The record of changing environmental conditions over geologic time, including varying tectonism, climate, sea level, and now anthropogenic effects, is preserved in clastic sedimentary sequences. Detrital geochronology has emerged as a leading approach for investigating changes in the provenance of sand- and silt-sized sediment, which may be driven by exogenic forcing of source-to-sink systems. To the extent that sediment source areas produce unique detrital age distributions, the relative contributions from each source area may be resolved by unmixing calculations. However, approaches to unmixing detrital geochronologic data have received little attention until recently, and more work is needed to develop these approaches.
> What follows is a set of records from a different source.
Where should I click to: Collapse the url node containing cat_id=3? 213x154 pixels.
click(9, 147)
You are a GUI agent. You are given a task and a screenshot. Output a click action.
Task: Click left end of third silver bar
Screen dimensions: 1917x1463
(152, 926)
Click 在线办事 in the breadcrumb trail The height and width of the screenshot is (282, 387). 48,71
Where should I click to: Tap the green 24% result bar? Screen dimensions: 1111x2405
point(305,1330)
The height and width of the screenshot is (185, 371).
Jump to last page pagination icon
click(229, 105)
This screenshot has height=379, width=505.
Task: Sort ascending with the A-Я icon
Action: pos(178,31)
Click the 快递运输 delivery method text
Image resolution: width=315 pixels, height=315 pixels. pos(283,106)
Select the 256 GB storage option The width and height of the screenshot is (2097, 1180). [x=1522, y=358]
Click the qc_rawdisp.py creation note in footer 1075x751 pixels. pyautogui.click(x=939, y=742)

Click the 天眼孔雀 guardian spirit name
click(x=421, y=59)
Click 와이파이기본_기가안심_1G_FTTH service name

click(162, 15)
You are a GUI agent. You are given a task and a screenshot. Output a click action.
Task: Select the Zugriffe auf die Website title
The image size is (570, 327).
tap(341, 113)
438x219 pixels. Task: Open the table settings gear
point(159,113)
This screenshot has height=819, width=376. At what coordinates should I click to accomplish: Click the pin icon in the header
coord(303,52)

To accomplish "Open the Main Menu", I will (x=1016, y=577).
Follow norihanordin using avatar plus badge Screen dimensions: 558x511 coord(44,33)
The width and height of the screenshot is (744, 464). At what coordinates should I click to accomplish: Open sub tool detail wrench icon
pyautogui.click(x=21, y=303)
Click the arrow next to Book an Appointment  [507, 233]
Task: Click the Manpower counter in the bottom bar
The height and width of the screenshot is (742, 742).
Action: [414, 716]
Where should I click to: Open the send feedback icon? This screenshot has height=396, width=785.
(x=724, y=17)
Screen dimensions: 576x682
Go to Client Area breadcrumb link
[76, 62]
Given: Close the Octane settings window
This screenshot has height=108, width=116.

We demonstrate that end-member modelling analysis, an approach commonly applied to grain size data, is also a powerful tool for unmixing detrital geochronologic data. This “bottom-up” approach does not require independent assumptions about parent age distributions and complements the more widely used “top-down” approach that models daughter samples as mixtures of user-specified parent age distributions. Synthetic experiments demonstrate one such “bottom-up” unmixing algorithm produced median modeled daughter end-member abundances typically within 10 percentage points of the true abundance. We demonstrate the utility of both approaches to sediment unmixing using two case studies. First, we present results from coastal California to highlight the influence of sea level state on how sediment is routed from coastal systems to submarine fans. Second, we present a study of Cretaceous-modern units in the Gulf of Mexico sedimentary basin that highlights tectonic controls on spatial patterns of sediment mixing around the northern margin of the basin. These case studies demonstrate sediment unmixing as a powerful tool for analyzing detrital geochronologic data, with implications for resolving changes in sediment source areas that may be driven by tectonic, climatic, or other external controls.